There is need to raise awareness on safety standards

Barely three weeks after a gas tanker exploded in Iju-Ishaga area of Lagos, injuring over 30 people and destroying many buildings, another explosion occurred last week in Baruwa, a densely populated suburb of Lagos. According to reports, an LPG tanker was in the process of discharging its content at a time the station’s generating set was running. The spark and the explosion which followed threw the discharging tanker across the road. Aside the loss of no fewer than five lives, 25 buildings, 16 shops, a private school building, a hotel and several vehicles/tricycles were razed.

While the Department of Petroleum Resources (DPR) has harped on the need for plant operators to take necessary measures to ensure the safety of end-users of cooking gas, it doesn’t appear as if these plants observe any safety standards of their own. That a power generating set would be on at the time gas was being discharged is the height of negligence. This much was confirmed by the Lagos State Emergency (LASEMA) Director General, Damilola Oke-Osanyintola who said that “this was an entirely avoidable incident caused by carelessness on the part of the operators.”

While we commiserate with the families of the deceased, what makes the Lagos tragedy disturbing is that in the past few years, gas explosions of different variants have claimed many lives across the country. Not long ago, a chlorine cylinder exploded at the Plateau State Water Board treatment plant at Lamingo, Dogon Karfe, Jos South local government, leaving eight people dead, among them a pregnant woman and children. Dozens of others sustained varying degrees of injuries.

Also of increasing concerns are gas explosions of the domestic kind, mostly as a result of leaking cylinders. Ironically, this is coming amid intense campaigns on the need for Nigerians to drop kerosene for gas as a cheaper and cleaner means of cooking. In recent years, fatal explosions had been reported in Akwa Ibom, Lagos and Jigawa States. In one of the incidents, the gas escaped into the air and got to a fire point where a lady was operating a restaurant, killing people along the way.
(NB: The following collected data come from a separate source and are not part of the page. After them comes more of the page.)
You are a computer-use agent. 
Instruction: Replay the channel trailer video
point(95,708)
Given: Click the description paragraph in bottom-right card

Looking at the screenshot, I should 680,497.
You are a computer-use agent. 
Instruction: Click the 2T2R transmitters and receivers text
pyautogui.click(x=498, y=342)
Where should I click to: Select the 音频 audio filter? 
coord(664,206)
Another gas explosion at Arakale market in Akure, Ondo State was traced to an illegal gas re-filling plant which wounded many and razed many shops.
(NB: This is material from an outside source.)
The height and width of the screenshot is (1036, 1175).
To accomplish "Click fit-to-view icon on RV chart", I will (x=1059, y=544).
Perhaps the most sensational was the Abule Ado explosion in the Amuwo Odofin local government area of Lagos in March 2020. It killed 23 amid large scale destruction of property. According to the Nigerian National Petroleum Corporation (NNPC), the explosion was caused when a truck rammed into a gas cylinder stacked in a gas processing plant near a vandalised petroleum gas pipeline. Six months after the tragic event, reports on investigation are still being awaited. In another incident that is typical of the carelessness often associated with many homes, a female domestic help in Epe, Lagos, turned on the gas and left to chat outside. By the time she returned to light up the gas, the kitchen was suffused with chemical. The resultant fire and explosion sent her and neighbours scampering for safety. At least 24 people suffered various degrees of burns.

To avert these tragedies, it is important to educate households on the need to gradually replace their metal gas cylinders with fibre cylinders, which is said to be highly fire- resistant. Also, the promise to phase out and replace the gas cylinders in circulation with more advanced ones should be hastened. Some households have been using the same cylinder for upwards of three decades. That is a disaster waiting to happen. Besides, the relevant authorities need to organise sensitisation programmes to all gas retail outlets on how to operate their business with minimal risk.